-- Supplied information follows --

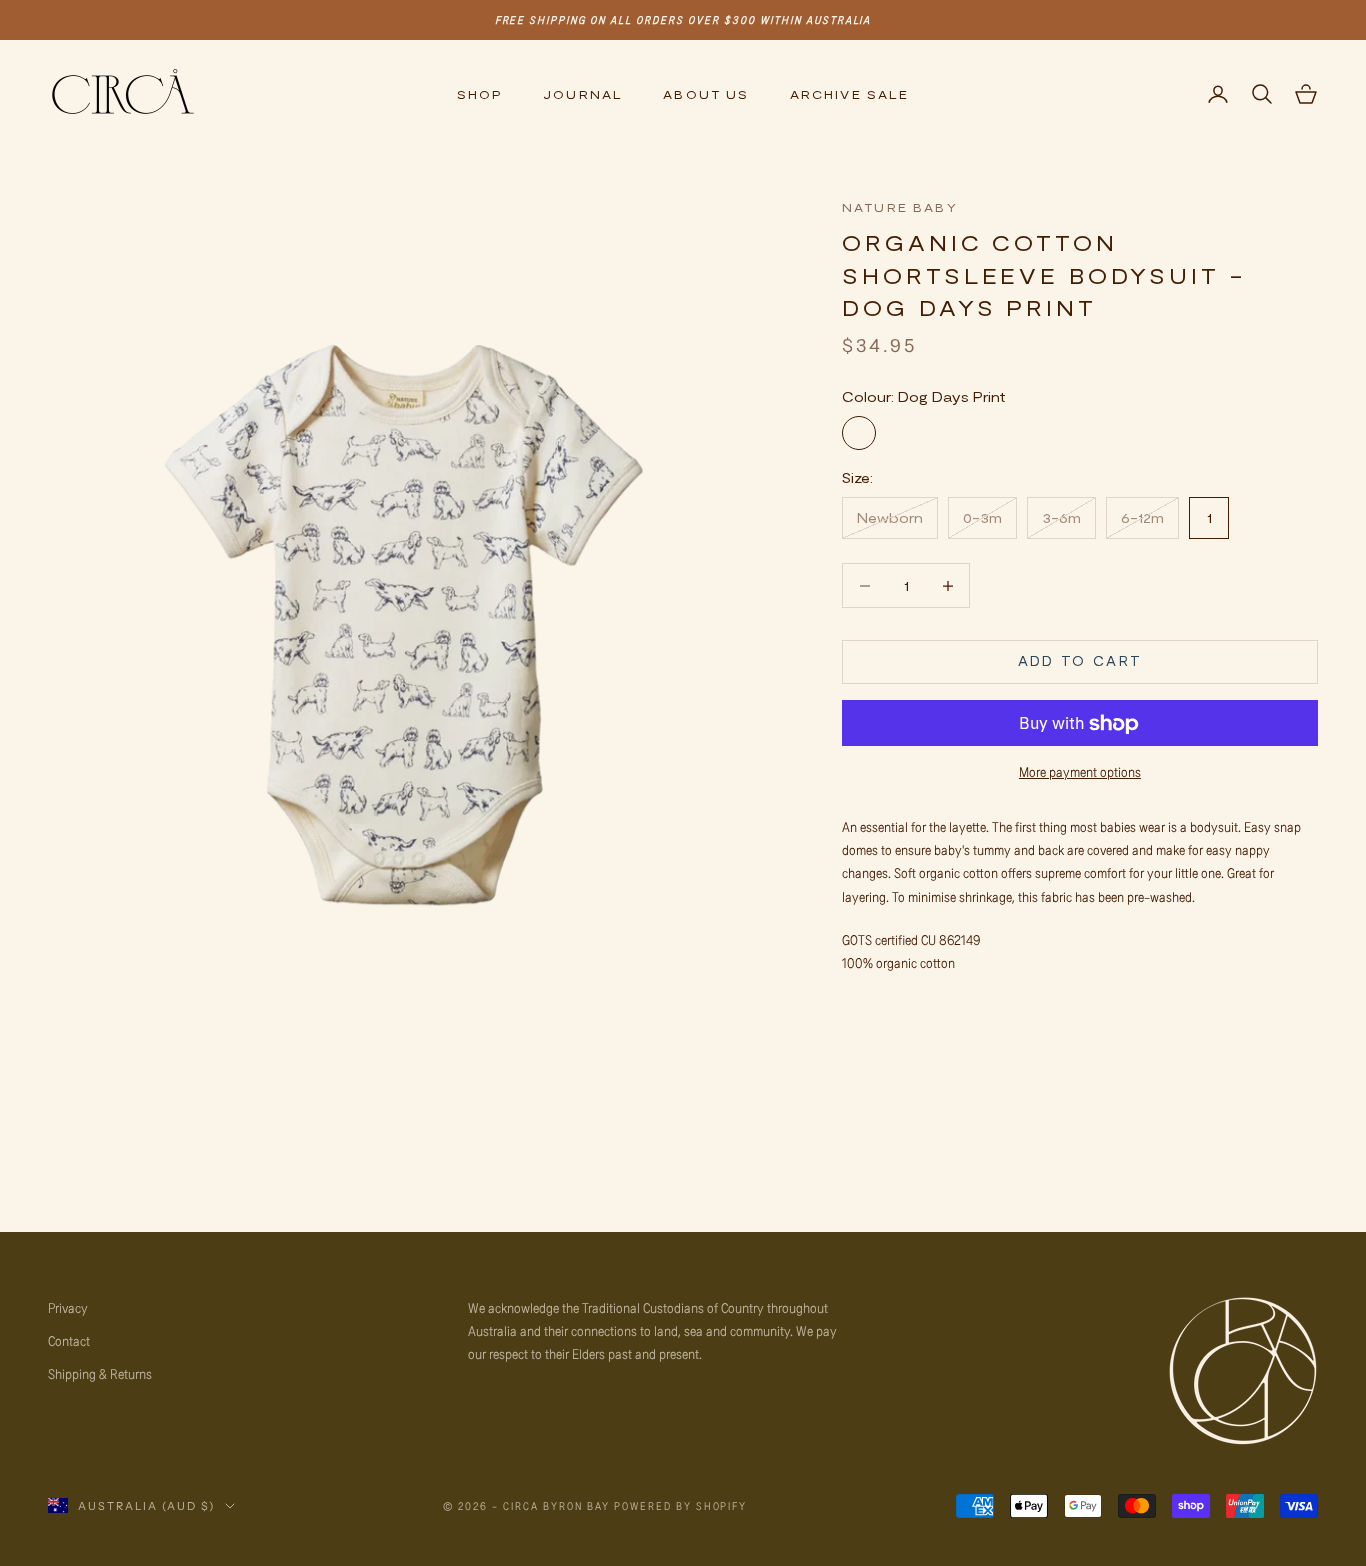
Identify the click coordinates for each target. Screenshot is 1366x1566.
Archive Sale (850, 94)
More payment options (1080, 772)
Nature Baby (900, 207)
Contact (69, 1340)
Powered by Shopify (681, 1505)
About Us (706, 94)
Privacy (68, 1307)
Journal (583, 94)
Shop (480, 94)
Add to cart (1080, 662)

-- Supplied information concluded --

Exercise objective -> Return each line of the data, keeping its wording exact and omitting pictures.

Expected answer ->
Identify the click coordinates for each target. Screenshot is 1366x1566.
Archive Sale (850, 94)
More payment options (1080, 772)
Nature Baby (900, 207)
Contact (69, 1340)
Powered by Shopify (681, 1505)
About Us (706, 94)
Privacy (68, 1307)
Journal (583, 94)
Shop (480, 94)
Add to cart (1080, 662)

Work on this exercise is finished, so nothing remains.